Empresas como Facebook (dona do WhatsApp), Google (que detém o YouTube) e Netflix têm um recurso de distribuição de conteúdo chamado de CDN (espécie de servidor alocado próximo a pontos de consumo que mantém réplicas de arquivos, como filmes).
O sistema permite que as cópias dos conteúdos, como uma série da Netflix, não saiam de servidores dos Estados Unidos mas de poucas quadras da casa de um assinante, sem sobrecarregar a rede do provedor.
Já um conteúdo do sky gato viaja da Europa, da Ásia ou da África diretamente ao Brasil, passando por diferentes estruturas e pontos de interconexão. Esse tipo de link é mais caro às operadoras.
“O conteúdo do sky gato fica em um servidor escondido em países com regras mais brandas e o tráfego vem da Europa ao Brasil, por exemplo, consumindo banda integral como se fosse um streaming ao vivo”, diz Lacier Dias, sócio da Solintel, empresa que presta assessoria regulatória a mais de 3 mil pequenos provedores.
O sky gato, segundo ele, tem três funções: decodificar sinal de TV, minerar bitcoin e permitir ataques cibernéticos.
“A infraestrutura necessária para decodificar uma TV e enviar a milhões de boxes [caixas] dessas é caríssima e monstruosa. Não são R$ 800 que você paga e se livra. Paga com capacidade computacional, dados pessoais e link de internet, essa é a moeda de troca”, diz.
O mercado de TV paga no Brasil tem cerca de 16 milhões de clientes, quatro vezes mais que os potenciais usuários ilegais de TV, ainda segundo dados da ABTA.
“Estimativas mostram que os 4,5 milhões de possíveis usuários de TV ilegal deixam de pagar R$ 8,7 bilhões por ano, considerando planos básicos de TV por assinatura”, diz Pablo Re, sócio da Bip Consultoria.
A presença desse tipo de aparelho e a intensidade da fiscalização varia de acordo com as condições socioeconômicas de cada país, segundo Re.

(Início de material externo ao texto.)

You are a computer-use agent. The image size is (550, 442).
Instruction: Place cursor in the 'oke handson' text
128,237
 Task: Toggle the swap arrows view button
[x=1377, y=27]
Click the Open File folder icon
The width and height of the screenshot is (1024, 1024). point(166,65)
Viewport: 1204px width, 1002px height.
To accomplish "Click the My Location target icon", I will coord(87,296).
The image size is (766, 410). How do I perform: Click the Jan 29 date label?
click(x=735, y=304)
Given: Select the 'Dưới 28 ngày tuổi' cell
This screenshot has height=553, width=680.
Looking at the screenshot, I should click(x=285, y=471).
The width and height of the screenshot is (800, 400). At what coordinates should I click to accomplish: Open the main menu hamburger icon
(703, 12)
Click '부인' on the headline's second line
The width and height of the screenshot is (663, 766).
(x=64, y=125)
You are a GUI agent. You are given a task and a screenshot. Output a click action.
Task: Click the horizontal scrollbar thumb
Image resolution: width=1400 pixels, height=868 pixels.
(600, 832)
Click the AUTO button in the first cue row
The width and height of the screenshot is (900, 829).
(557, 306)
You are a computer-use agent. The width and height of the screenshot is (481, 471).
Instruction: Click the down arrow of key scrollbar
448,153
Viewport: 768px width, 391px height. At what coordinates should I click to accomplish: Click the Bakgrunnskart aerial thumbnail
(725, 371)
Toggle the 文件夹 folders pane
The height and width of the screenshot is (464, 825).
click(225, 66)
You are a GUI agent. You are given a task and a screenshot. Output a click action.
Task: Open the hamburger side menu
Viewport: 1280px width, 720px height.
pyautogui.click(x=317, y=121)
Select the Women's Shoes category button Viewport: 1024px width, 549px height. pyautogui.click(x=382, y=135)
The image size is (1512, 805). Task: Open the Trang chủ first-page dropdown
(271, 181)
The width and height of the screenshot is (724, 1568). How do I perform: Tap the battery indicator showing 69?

A título de exemplo, no Rio de Janeiro, um pacote avançado de TV por assinatura autorizado custa, em média, R$ 1.800 ao ano. O que não inclui fidelização de 12 meses sai mais caro.
A Abrint, que representa 1.300 provedores no Brasil, diz que não tem informações sobre a dimensão do uso de sky gato no país. O SinditeleBrasil, que responde pelas maiores operadoras, não se pronunciou sobre o assunto.